= SET TASK =
Extend the profile of Marine Le Pen beyond its final sentence, which concerns her 2017 debate performance against Macron.

= DOCUMENT EXCERPT =
┌──

Spotlight: Marine Le Pen, third time lucky?

Marine Le Pen has been in the political spotlight for most of her adult life.

The daughter of notorious far-right leader Jean-Marie Le Pen has been on a dramatic journey as part of an unusual political dynasty, gradually smoothing the roughest edges of her father's rhetoric and policies from the platform of the party he founded and seeking to do what he could not – become president of France.

Le Pen has worked hard to rebrand her party as part of the mainstream, a detoxifying mission that has involved expelling her father from the party, changing its name from National Front – synonymous with the far-right – to National Rally, an embrace of cost-of-living policies, the downplaying of hardline anti-immigrant stances, and attempts to soften her own image with, among other things, tales about her seven cats.

The rebrand has been a qualified success in electoral terms for Le Pen, who has been married twice. Having been knocked out in the first round of the presidential election in 2012, she made the final two in 2017 and bettered her first-round vote share by around two points in 2022, perhaps aided by a rightward shift in the political climate in France and the hardline right-wing candidacy of Eric Zemmour. 

The 53-year-old Le Pen lost to Emmanuel Macron by over 30 points in the second round in 2017, but the polls suggest a much closer result is possible on April 24. 

A Reuters aggregate of polls puts her eight points behind the incumbent president, a significant but not insurmountable margin, while individual polls in the past weeks have had the gap at just two points.

Le Pen, a trained lawyer and former member of the European Parliament, was in a weak position going into the runoff election in 2017 against the fresh-faced Macron, who went on to become France's youngest president, but the nail in the coffin was her performance in the one-on-one debate with the former banker and Socialist finance minister.

└──

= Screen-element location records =
┌──

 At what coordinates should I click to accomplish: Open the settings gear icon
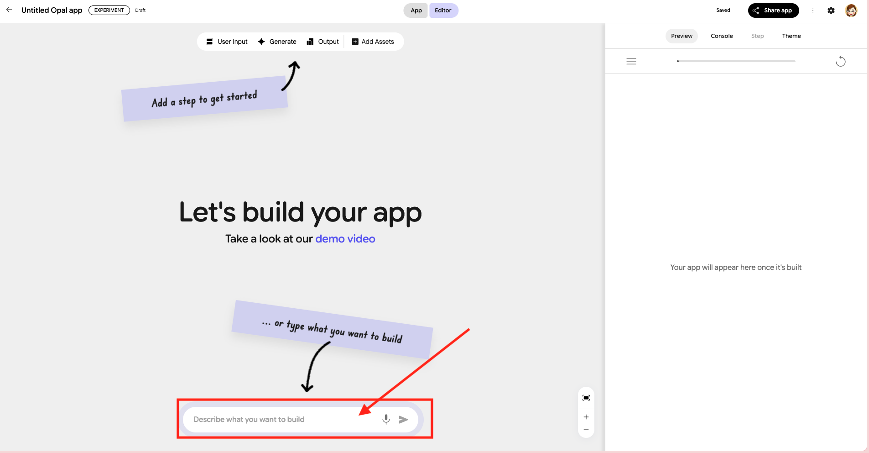(831, 11)
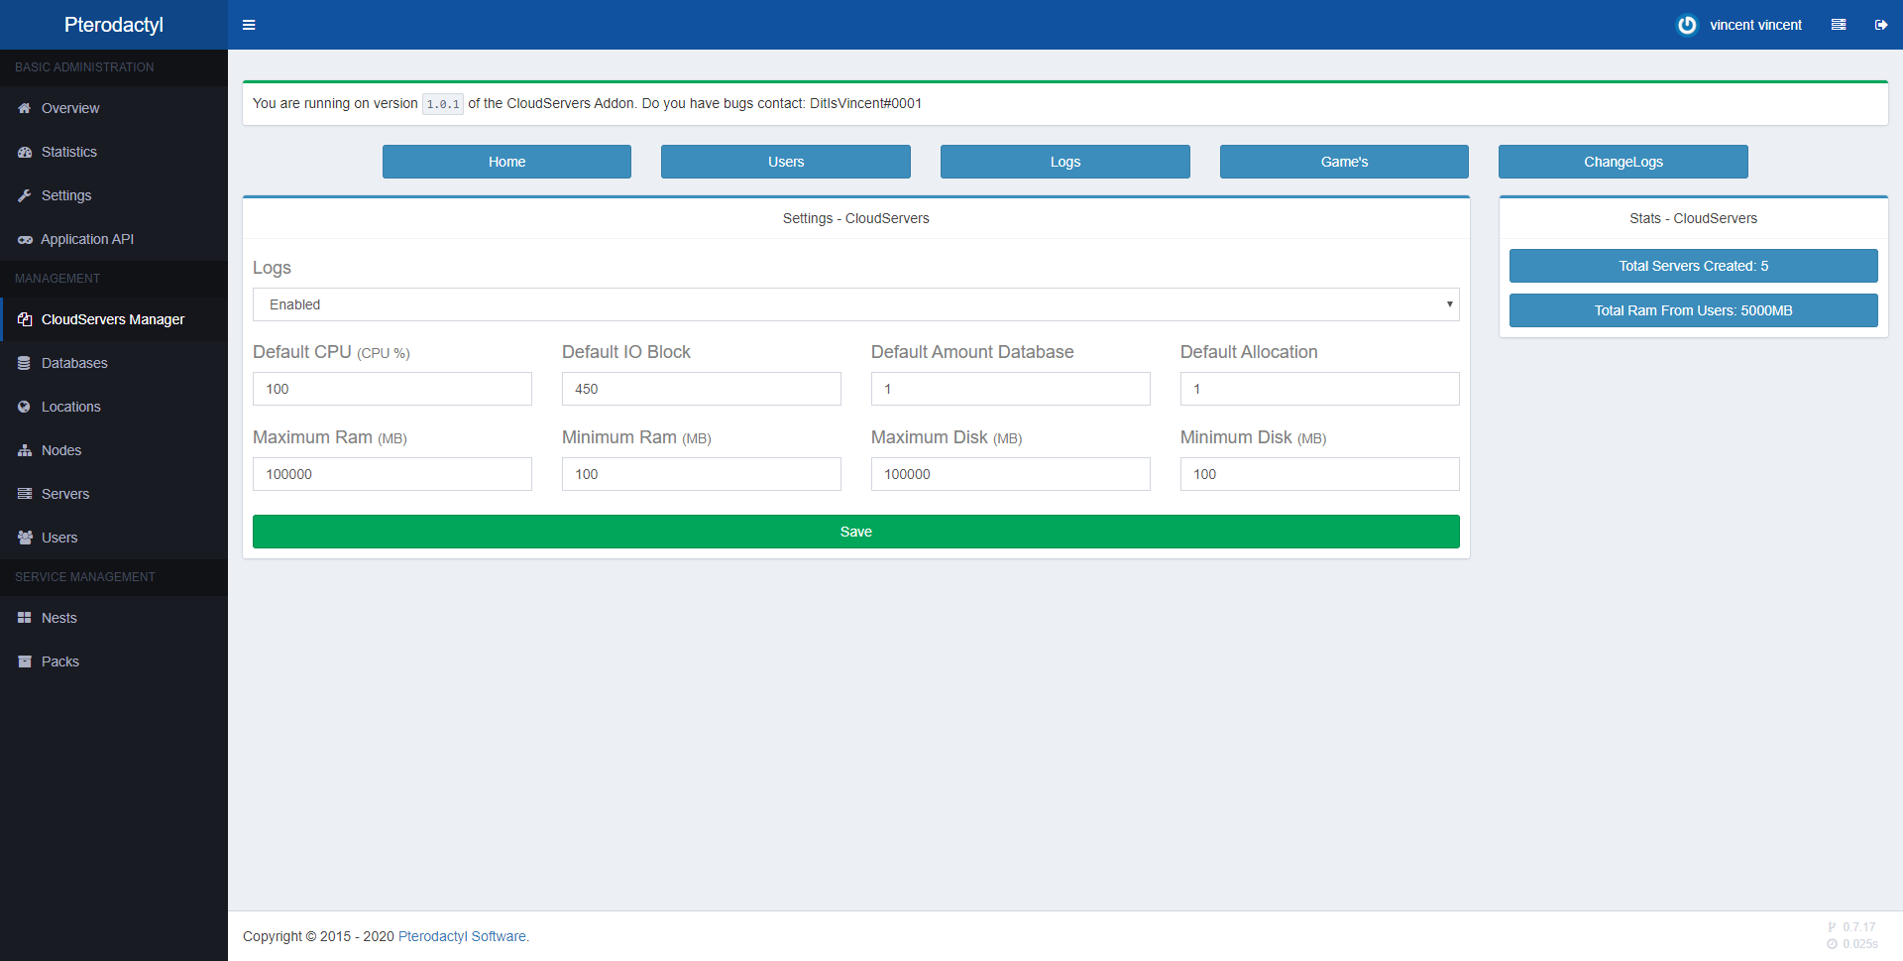
Task: Follow the Pterodactyl Software footer link
Action: coord(462,936)
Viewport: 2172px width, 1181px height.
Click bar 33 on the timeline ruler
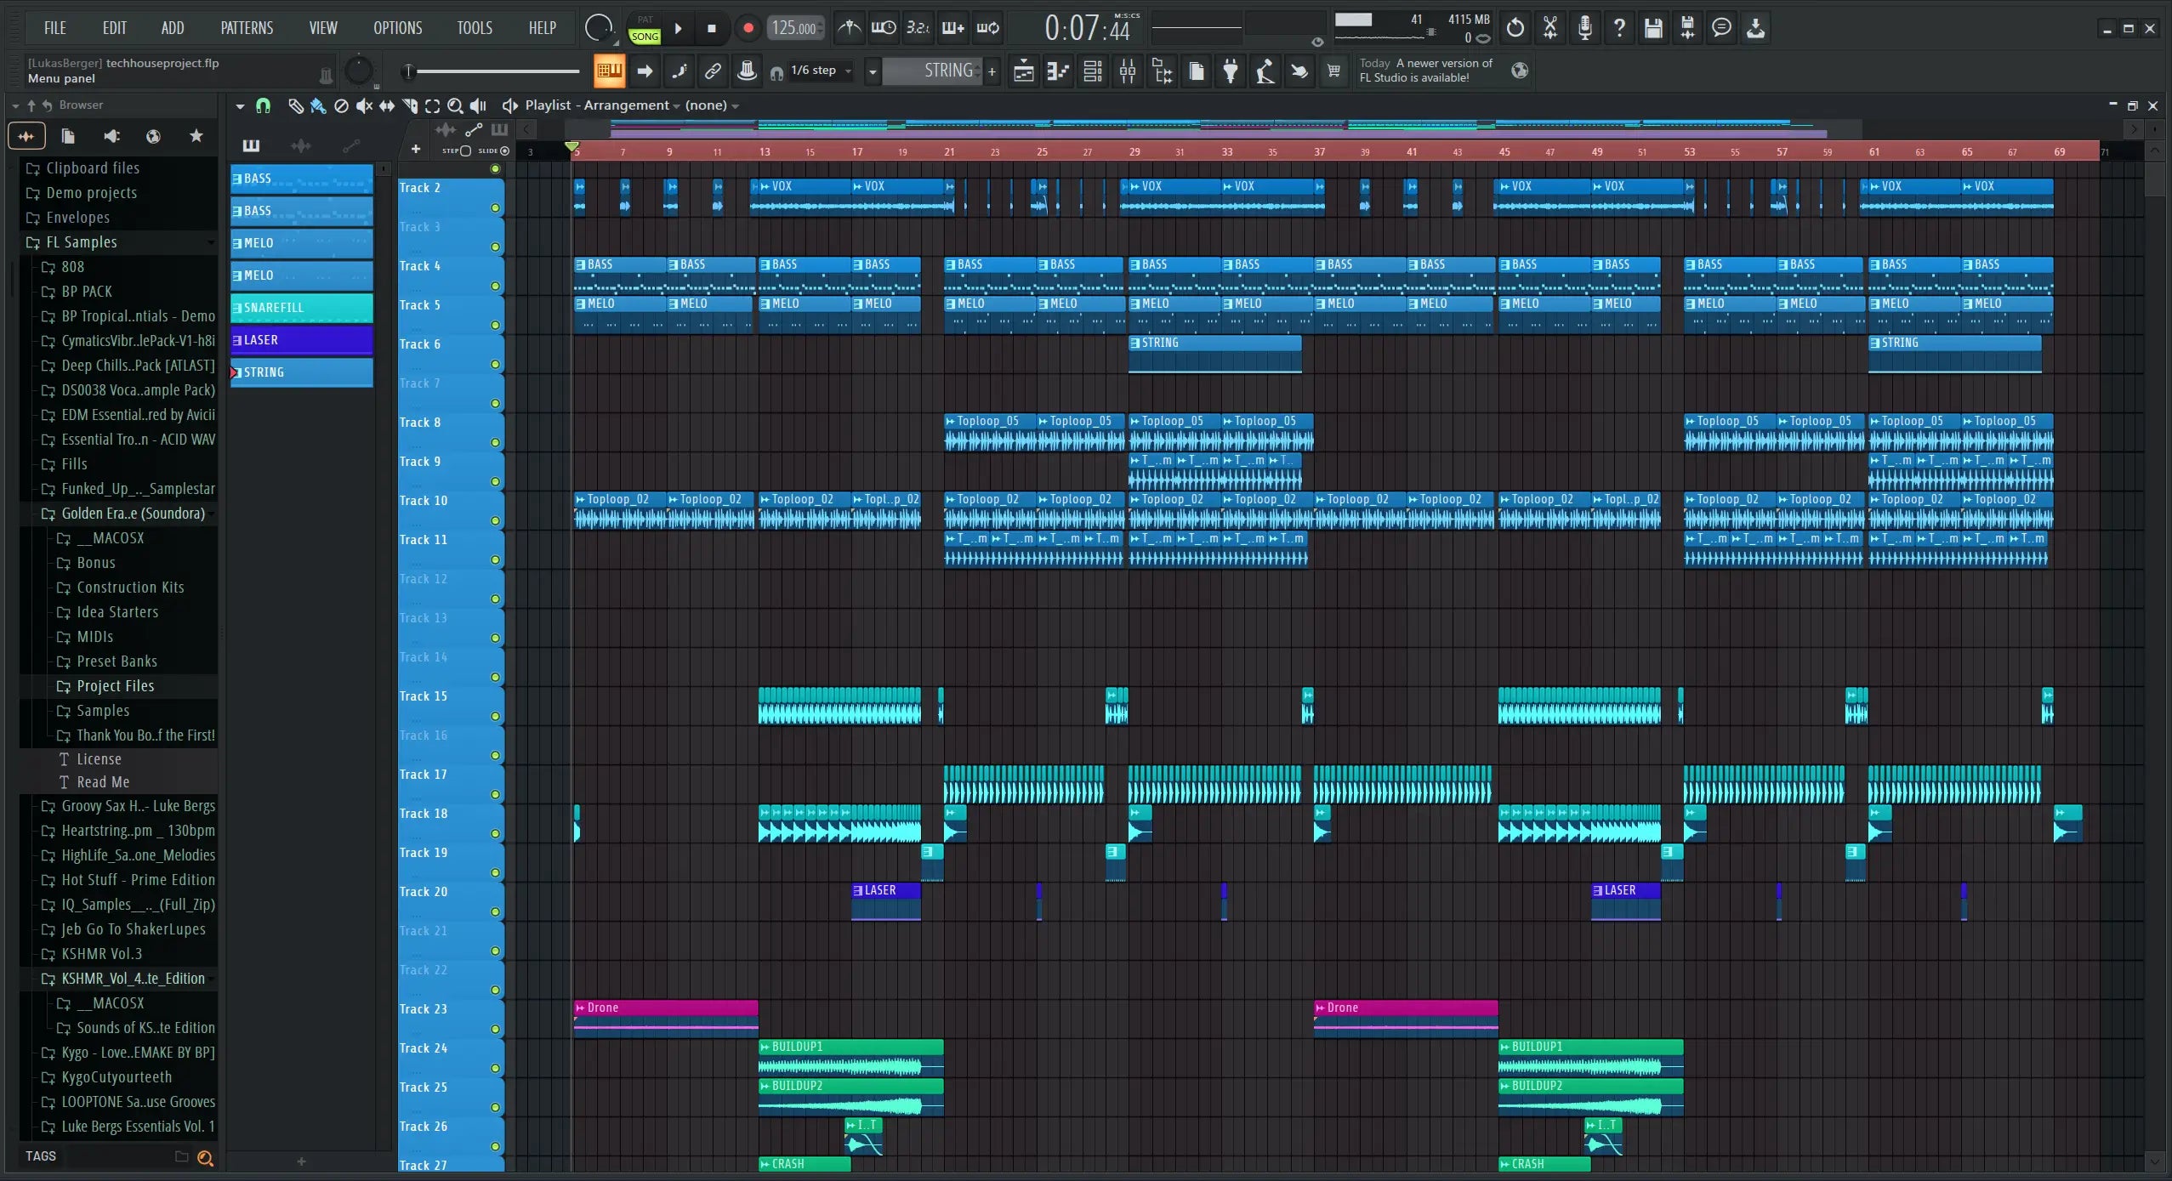pos(1226,152)
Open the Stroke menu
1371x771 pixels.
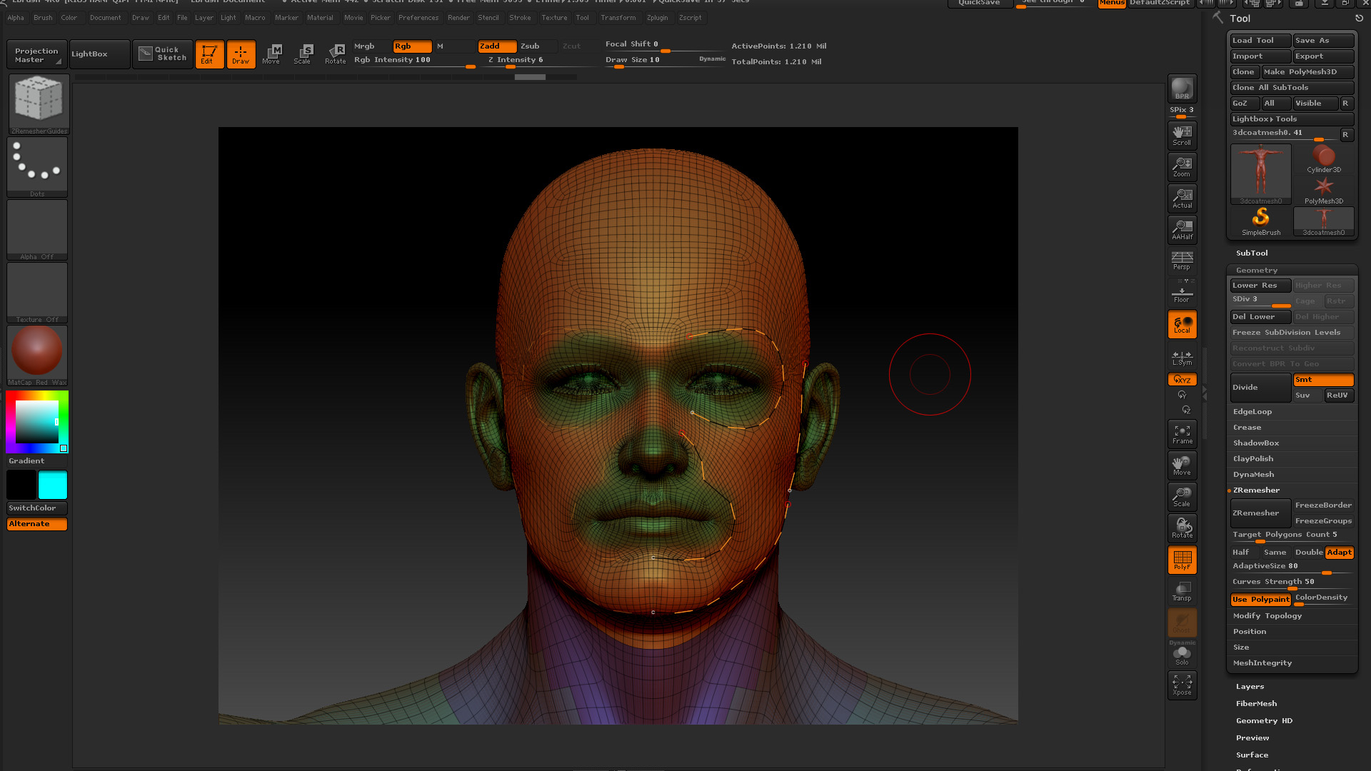click(520, 18)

└──

= FINAL RESULT =
The debate rematch on Wednesday night is expected to attract an audience of millions. Macron outshone Le Pen in 2017, but having admitted she "failed" the test five years ago she is likely to be much better prepared this time around.

High on her list of talking points will be energy prices and purchasing power, the themes she has emphasized in an attempt to broaden her working-class support and win over some of the 7.7 million votes won by left-wing firebrand Jean-Luc Melanchon in the first round, a bloc also heavily courted by Macron.

Marine Le Pen and Eric Zemmour pass each other as they present their economic campaign programs to the French employers' association Medef in Paris, February 21, 2022. /CFP

Marine Le Pen and Eric Zemmour pass each other as they present their economic campaign programs to the French employers' association Medef in Paris, February 21, 2022. /CFP

Le Pen is in a strong position to win many of the almost 2.5 million votes that went to Zemmour, whose support fell away as polling day approached despite a highly visible campaign that featured former supporters of the National Rally leader including her own niece, Marion Marechal-Le Pen.

"Just like in 2012, when she benefited from a positive comparison with her father's excesses, Marine Le Pen is able to capitalize on Zemmour's extreme radicalism, which in contrast makes her come across as calm, composed, open-minded and less divisive," Cecile Alduy, a research associate at Sciences-Po in Paris, told France 24.

Zemmour's harder-edged campaign helped soften Le Pen's by comparison, but she has also retained policies likely to appeal to his voters, including a proposal to hold a referendum on immigration, ban the wearing of the headscarf in public places, only process asylum applications abroad and increase prison places.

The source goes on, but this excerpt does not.